Pixel coordinate grounding data:
|---|
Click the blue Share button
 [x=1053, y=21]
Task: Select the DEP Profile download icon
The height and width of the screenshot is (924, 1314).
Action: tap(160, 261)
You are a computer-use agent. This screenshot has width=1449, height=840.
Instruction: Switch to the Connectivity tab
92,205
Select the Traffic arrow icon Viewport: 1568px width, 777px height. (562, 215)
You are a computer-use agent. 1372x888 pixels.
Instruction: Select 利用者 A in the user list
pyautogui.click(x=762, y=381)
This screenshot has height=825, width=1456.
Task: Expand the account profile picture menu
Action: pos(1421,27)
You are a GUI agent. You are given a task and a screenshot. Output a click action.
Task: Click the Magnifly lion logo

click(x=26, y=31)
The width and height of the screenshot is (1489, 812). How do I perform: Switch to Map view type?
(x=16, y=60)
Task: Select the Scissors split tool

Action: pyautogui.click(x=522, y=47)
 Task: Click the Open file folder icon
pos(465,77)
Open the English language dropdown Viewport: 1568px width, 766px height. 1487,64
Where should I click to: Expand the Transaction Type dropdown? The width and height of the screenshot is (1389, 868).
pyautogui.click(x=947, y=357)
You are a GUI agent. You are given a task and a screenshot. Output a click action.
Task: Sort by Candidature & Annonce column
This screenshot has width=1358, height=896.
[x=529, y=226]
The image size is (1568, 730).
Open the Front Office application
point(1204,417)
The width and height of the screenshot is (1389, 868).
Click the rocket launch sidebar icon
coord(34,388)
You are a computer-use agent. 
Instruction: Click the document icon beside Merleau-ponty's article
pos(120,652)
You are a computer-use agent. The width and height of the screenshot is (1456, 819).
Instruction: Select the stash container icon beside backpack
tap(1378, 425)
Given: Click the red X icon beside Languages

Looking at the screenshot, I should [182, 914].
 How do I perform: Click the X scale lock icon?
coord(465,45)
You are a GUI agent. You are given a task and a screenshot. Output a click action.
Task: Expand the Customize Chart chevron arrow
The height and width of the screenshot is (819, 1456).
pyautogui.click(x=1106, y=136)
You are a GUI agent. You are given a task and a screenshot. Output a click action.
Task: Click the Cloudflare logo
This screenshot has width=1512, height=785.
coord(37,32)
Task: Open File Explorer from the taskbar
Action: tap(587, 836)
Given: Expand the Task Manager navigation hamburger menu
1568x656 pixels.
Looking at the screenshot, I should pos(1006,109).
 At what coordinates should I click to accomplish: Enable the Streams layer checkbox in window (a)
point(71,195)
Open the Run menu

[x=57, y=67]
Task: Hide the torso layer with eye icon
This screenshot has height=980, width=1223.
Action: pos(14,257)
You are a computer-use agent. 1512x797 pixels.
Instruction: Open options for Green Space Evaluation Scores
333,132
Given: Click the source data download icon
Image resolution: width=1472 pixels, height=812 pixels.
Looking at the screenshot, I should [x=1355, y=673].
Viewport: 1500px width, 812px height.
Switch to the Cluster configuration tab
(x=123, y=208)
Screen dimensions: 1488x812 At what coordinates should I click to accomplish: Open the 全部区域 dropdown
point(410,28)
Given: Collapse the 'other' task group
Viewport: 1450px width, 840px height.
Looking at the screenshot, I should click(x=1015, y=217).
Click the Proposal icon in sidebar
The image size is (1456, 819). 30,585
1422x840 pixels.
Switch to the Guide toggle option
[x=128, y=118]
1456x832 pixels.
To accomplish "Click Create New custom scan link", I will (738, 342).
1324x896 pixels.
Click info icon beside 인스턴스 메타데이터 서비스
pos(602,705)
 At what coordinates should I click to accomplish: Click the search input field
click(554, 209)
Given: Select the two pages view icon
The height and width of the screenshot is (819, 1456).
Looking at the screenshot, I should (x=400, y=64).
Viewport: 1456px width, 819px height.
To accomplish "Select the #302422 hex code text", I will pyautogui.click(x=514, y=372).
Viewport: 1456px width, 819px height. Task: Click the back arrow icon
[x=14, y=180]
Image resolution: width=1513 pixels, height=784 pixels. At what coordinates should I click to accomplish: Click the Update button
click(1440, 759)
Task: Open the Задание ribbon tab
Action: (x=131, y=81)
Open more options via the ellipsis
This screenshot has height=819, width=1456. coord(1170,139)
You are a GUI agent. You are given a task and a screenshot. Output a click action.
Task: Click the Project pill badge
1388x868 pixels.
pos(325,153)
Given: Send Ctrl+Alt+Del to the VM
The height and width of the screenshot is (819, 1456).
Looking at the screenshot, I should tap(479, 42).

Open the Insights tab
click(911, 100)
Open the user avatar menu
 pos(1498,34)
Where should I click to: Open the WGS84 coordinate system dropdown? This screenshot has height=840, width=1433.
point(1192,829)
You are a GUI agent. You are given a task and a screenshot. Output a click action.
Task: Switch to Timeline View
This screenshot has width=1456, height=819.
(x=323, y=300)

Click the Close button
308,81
|---|
**Task prompt**
Lines containing the word "computer": copy every one of them from the records above.

**Exercise solution**
You are a computer-use agent. This screenshot has width=1449, height=840.
You are a computer-use agent. 1372x888 pixels.
You are a computer-use agent. 
You are a computer-use agent. The width and height of the screenshot is (1456, 819).
You are a computer-use agent. 1512x797 pixels.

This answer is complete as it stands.